Mark Nuijten, MBA, PhD, MD
Ben Gurion University, Be'er Sheva, Israel
Mark Nuijten is a medical doctor, health economist, valuation economist, and healthcare publicist. He is a visiting professor at Ben-Gurion University in Israel, setting up the department on Clinical and Economic Valuation of Medical Innovation. He has become a leading health policy and economics expert over the last 2 decades, reflected in more than 200 publications and leading positions in scientific societies and editorial boards. Dr. Nuijten was board director of ISPOR (2002-2004) and chair of the Management Board of Value in Health (2002-2004). He was a member of the Editorial Advisory Board of Value in Health. He obtained his PhD in health economics (2003) on the thesis “In search for more confidence in health economic modelling” at the Erasmus University, Rotterdam.
Mark Nuijten is founder of A2M (Ars Accessus Medica) and founding partner of the Minerva International Health Economic Network. He was trained as a physician and worked in clinical research before obtaining his international MBA from Erasmus University, Rotterdam, where he later was a senior staff member. Prior to setting up Ars Accessus Medica, Dr. Nuijten was the founding managing director of the IQVIA Quintiles office in the Netherlands, which included European responsibility for the policy and health economic division.

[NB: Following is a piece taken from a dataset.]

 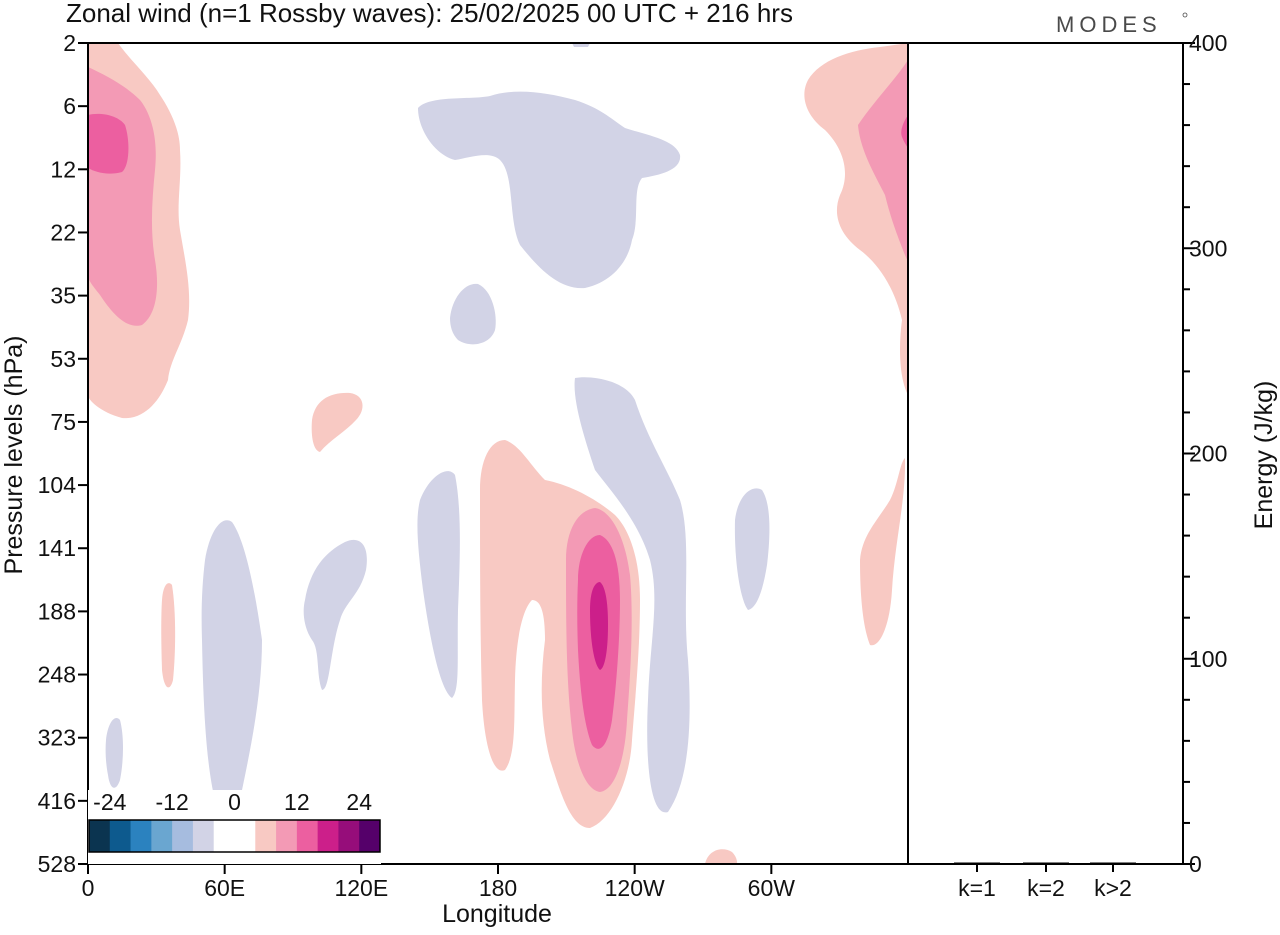 I want to click on pressure-tick-label: 75, so click(x=63, y=422).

He is a pioneer in the field of healthcare innovation in biotechnology and has been the first classical health economist successfully applying and developing Discounted Cash Flow methodologies for valuation of biotechnology innovation (eg, a pricing model to assess prices of expensive orphan drugs from an investor’s perspective—published in a Nature journal). He also developed an integrated valuation model, an interactive dynamic tool for the economic valuation of R&D projects, which can be used to optimize the initial clinical program (eg, indication, comparator, outcomes, and study design), and the associated pricing and market access pricing strategy.